Mais encore plus méconnus, des grenats peuvent avoir été formés quasiment à la pression atmosphérique, car déposés par des fumeroles. Ils se forment par circulation de fluides fumeroliens à haute température dans des fractures internes à des dômes volcaniques acides ou dans des cavités internes à la roche à peine refroidie. Nous vous montrons les andradites du dôme trachytique miocène supérieur de Menoyre (Menet, Cantal) que l'on trouve dans une carrière (de pierres de taille) maintenant abandonnée. Ces grenats, des andradites relativement riches en manganèse, ont soit été déposés directement par les fluides fumeroliens, soit obtenus par réactions entre ces fluides (s'ils étaient oxydants) et certains des minéraux du trachyte, par exemple selon la réaction (voir Abréal Grenats de fumeroles et phonolites à grenats) 6 CaFe2+Si2O6 (hédenbergite = pyroxène ferro-calcique) + 3/2 O2 → 2 Ca3Fe2(SiO4)3 (andradite) + Fe2O3 + 6 SiO2.

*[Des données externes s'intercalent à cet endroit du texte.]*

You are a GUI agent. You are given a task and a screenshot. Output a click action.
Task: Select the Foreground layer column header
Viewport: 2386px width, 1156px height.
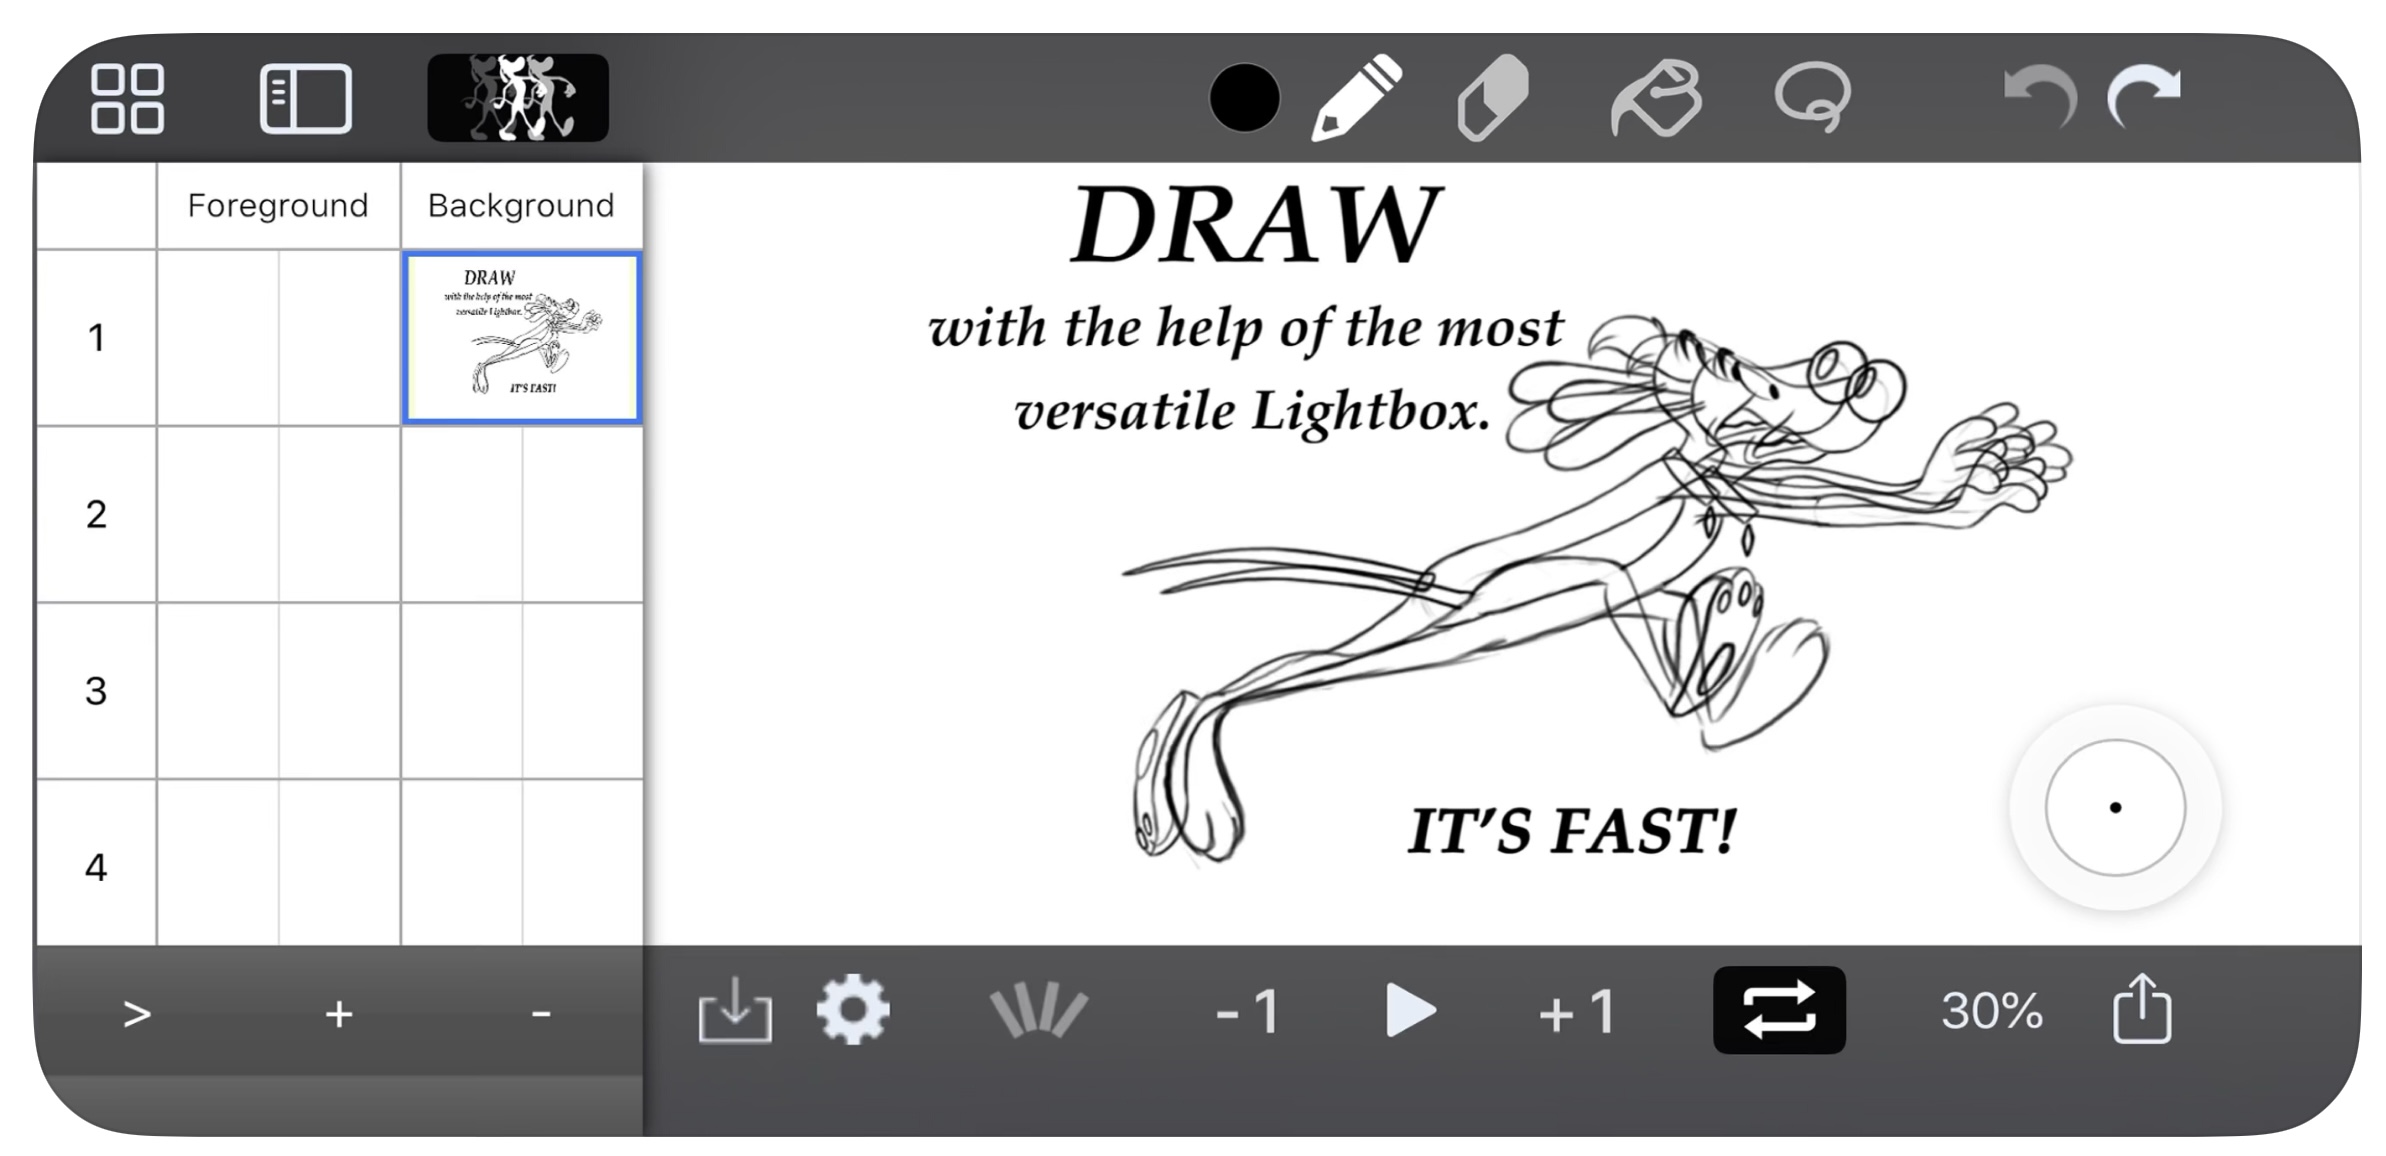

Les grenats cristallisant dans les fractures n'ont pu que cristalliser dans deux dimensions et, après “ouverture” des fractures par les carriers, ils ressemblent à des lichens. Les grenats ayant cristallisé dans des cavités montrent les formes caractéristiques des cristaux du système cubique (dodécaèdre, octaèdre…).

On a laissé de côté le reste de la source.